11. De wet voorziet dat de inbreng, door een natuurlijke persoon, van een woning in een Belgische vennootschap (art. 1.1.0.0.2, 1ste lid, 24° VCF) fiscaal gezien niet wordt beschouwd als een inbreng maar als een verkoop, ook al wordt de inbreng uitsluitend vergoed door de toekenning van aandelen of deelbewijzen.

Dergelijke inbrengen vallen enkel onder de toepassing van de Vlaamse registratiebelasting indien het gaat om een in het Vlaams Gewest gelegen woning die wordt ingebracht in een in Belgische vennootschap.

Door beschrijving van de verschillende delen van het gebouw in een basisakte zullen de delen van het gebouw die niet als woning worden aanzien niet onderworpen worden aan de Vlaamse registratiebelasting. De delen die echter wel aanzien worden als woning zullen het verkooprecht ondergaan.

12. Indien de basisakte binnen korte termijn gevolgd door inbreng van de verschillende delen in mede-eigendom in de besloten vennootschap “Z” is tot stand gekomen vanaf xx.xx.2012, zoals in casu, kunnen deze rechtshandelingen afgetoetst worden aan de anti-misbruikbepalingen. De rechtshandelingen maken geen fiscaal misbruik uit indien er ook niet-fiscale motieven aan ten grondslag liggen. Herkwalificatie is mogelijk indien de belastingplichtige niet kan aantonen dat de geviseerde verrichtingen ook niet-fiscale doelstellingen heeft, en dat deze niet-fiscale doelstellingen voldoende opwegen tegen de fiscale motieven.

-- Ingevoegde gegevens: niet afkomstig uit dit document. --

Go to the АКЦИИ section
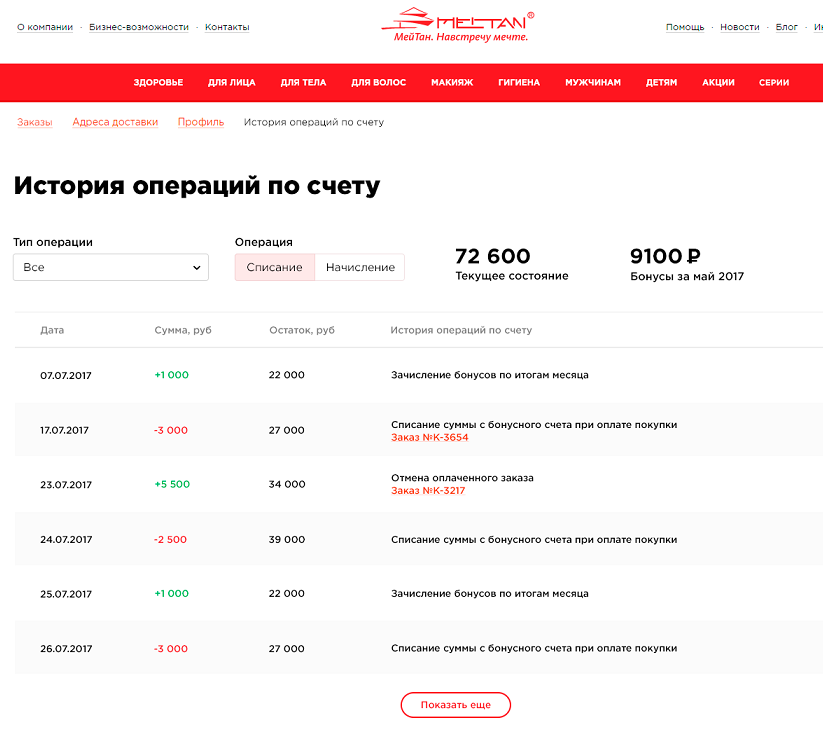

De opdeling van het onroerend goed via het opstellen van een basisakte gevolgd door de inbreng van het gehele onroerend goed in de besloten vennootschap “Z” maakt op zich bekeken geen fiscaal misbruik uit aangezien deze verrichtingen het werkelijk gebruik van de verschillende delen van het onroerend goed tot uiting brengt en deze delen elk hun eigen fiscaal regime bij de inbreng ondergaan. Aangezien partijen in de aanvraag zelf herhaaldelijk aangeven op korte termijn tot verkoop te willen overgaan, maar dit niet het voorwerp uitmaakt van onderhavige voorafgaande beslissing, willen we er op wijzen dat er geen uitspraak wordt gedaan over fiscaal misbruik indien deze verrichting binnen korte termijn wordt gevolgd door andere verrichtingen zoals de verkoop van de aandelen van vermelde vennootschap.

Deze beslissing heeft alleen betrekking op de registratiebelasting en doet geen uitspraak over andere belastingen.

Voetnoten

[1] In de oorspronkelijke aanvraag werd door de aanvragers gemeld dat de heer X en mevrouw Y onverdeelde delen in blote eigendom en volle eigendom hadden in het betrokken goed. Bij nazicht bleek dat de echtgenoten enkel de totaliteit blote eigendom hebben van de betrokken percelen. Dit werd bij navraag bevestigd door de aanvragende Notaris bij mail dd. xx.xx.2023. Voor de verdere behandeling van de voorafgaande beslissing wordt uitgegaan van de correcte eigendomssituatie en werd de aanvraag in die zin aangepast.